Many disties are now in the process of establishing these ‘app store’-esque ordering portals, which resellers can typically white-label as their own.
Ingram Micro used its IM Experience roadshow in June to announce it had gone live with its marketplace. It initially covers Microsoft cloud software, but there is scope to expand to a huge range of vendors (as it already does overseas).
Dicker Data is preparing its cloud portal this month. “It will allow our reseller partners to white-label our portal and provide a dedicated link to their end customers to manage their cloud commitments,” says Dicker Data’s Ben Johnson.
Distribution Central’s DC CloudSelect is a mature aggregator of 200 cloud providers for procurement, provisioning, integration billing and management.
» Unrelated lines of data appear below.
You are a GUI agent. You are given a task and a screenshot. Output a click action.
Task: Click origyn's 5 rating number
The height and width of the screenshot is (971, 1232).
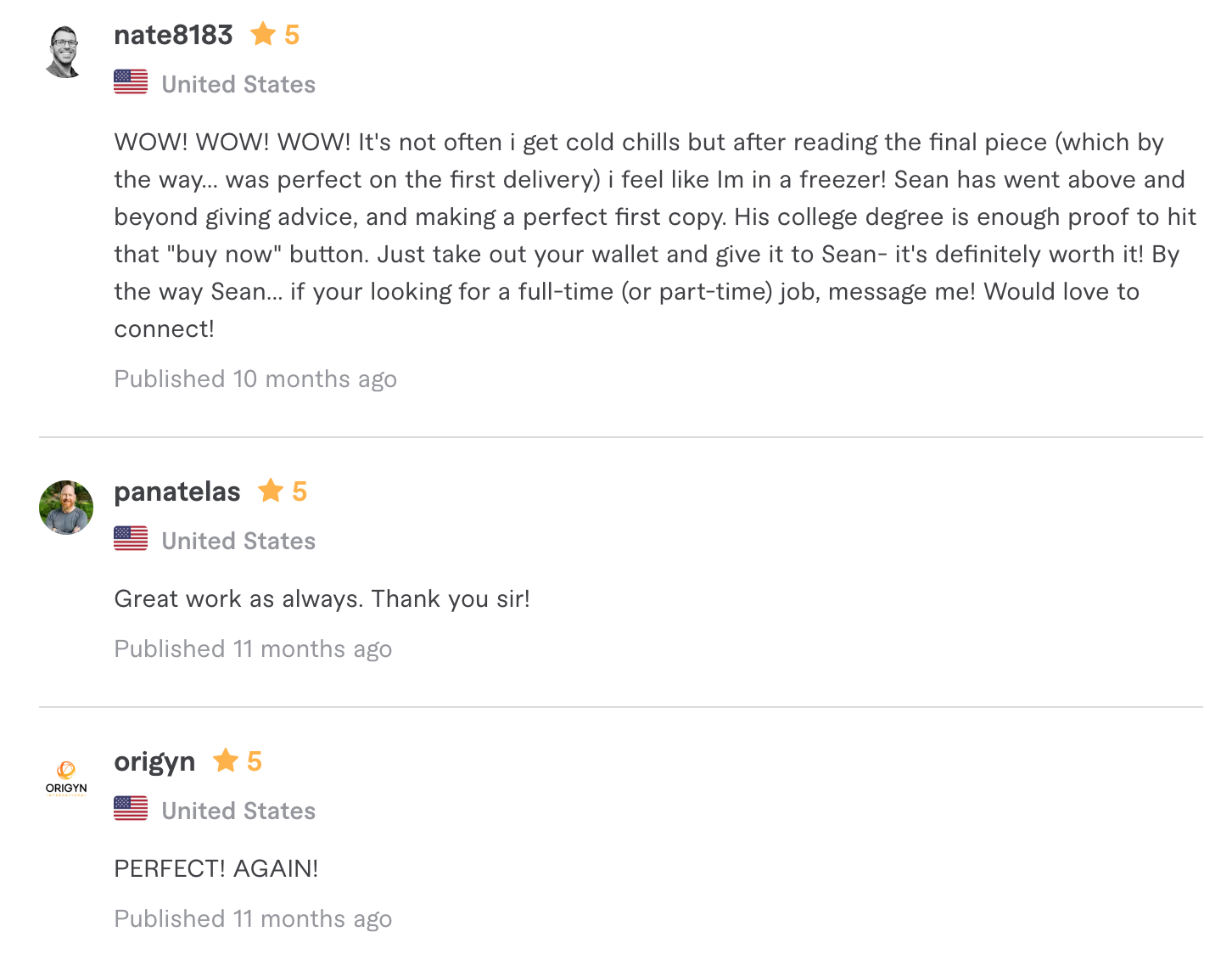(255, 761)
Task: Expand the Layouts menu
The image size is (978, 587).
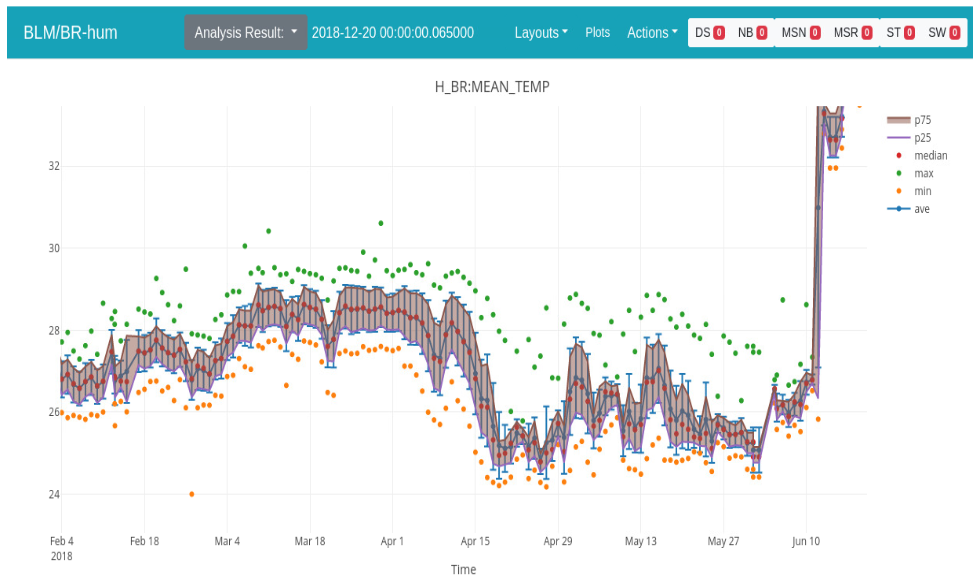Action: pos(541,32)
Verykios says the company is deep in research and development to expand the tools available, focusing on “revenue-increasing opportunities”.
Cloud will become an increasingly important offering from distributors as IT complexity grows, says Westcon Group sales director David Hook. “We will never build a [cloud] service so we’re not building a data centre,” Hook says of its ‘digital distribution’ strategy. “Our value is to provide a platform [to] distribute service providers’ services [be that] AWS, Microsoft or local service provider, a reseller or SI.”
Westcon acquired US cloud platform provider Verecloud last September. It currently offers Cisco and OfficeBox. “Resellers can come to Westcon, stand up a webstore, and provide cloud services to an end-user community as if they built those services themselves. Westcon can manage the billing and provisioning mechanism.”